Task goal
In the server fix guide below, why does fully shutting down the VPS help when the problem is with the hardware? Answer in one to three sentences.

Document passage
[Start of Attachment]

Fix - Move the VPS to new hardware

Most hosting providers we use automatically migrates to new hardware after a full shutdown of a VPS. So if it's a hardware problem, we log into the control panel for the hosting service, and attempt to shut down the host. As of spring 2025, we haven't had to do this for a couple years -- but it used to be something we would need to do 2 or 3 times a year across the fleet of servers we manage.

Before doing this, try a simple restart of the server. That won't move it to new hardware, but if the server is hung, that doesn't necessarily mean there's a hardware issue. If a reboot works, even if only for a minute or two, it's probably not a hardware issue.

If not, stop the server in the host's control panel. You do need to be patient with this -- it can often take 20 - 30 minutes to fully shut down a host that's having issues. For AWS, I typically use the "Force Stop" after waiting a few minutes after a normal stop. Be sure to not use the "Terminate" option, which deletes the host entirely!

Once the host has fully stopped, you can usually start it again and everything should come right up!

Fix - Restore from backups

If you cannot get it to come up from the host's control panel, it may be time to restore from a backup.

[End of Attachment]

Data provided
[Start of Attachment]

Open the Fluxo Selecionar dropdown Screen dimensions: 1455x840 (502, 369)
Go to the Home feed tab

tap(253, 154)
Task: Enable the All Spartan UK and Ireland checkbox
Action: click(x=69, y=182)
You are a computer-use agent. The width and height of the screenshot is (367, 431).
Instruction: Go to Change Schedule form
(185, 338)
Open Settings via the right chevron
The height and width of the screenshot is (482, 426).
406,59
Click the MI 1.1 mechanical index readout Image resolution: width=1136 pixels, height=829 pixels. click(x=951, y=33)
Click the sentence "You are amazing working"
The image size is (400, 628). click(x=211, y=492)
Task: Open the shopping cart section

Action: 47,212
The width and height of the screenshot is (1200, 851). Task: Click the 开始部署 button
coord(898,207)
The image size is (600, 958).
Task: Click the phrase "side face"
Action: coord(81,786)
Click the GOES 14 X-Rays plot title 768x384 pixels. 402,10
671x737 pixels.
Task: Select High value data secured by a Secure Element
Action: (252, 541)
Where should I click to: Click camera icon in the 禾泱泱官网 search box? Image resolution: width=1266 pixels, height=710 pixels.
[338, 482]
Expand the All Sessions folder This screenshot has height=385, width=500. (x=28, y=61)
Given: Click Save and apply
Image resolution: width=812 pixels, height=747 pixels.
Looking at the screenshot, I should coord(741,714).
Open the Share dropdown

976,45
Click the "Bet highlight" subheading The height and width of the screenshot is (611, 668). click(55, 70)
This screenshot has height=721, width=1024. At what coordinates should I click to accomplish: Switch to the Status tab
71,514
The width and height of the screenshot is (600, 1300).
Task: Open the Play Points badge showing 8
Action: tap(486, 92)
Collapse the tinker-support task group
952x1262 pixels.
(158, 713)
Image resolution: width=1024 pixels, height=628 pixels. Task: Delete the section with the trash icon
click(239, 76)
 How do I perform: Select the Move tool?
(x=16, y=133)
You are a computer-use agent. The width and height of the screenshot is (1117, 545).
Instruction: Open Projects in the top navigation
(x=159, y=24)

[End of Attachment]

Solved exercise
Most of the hosting providers used automatically move a VPS to new hardware after a full shutdown. Stopping the server completely and starting it again puts it on different hardware.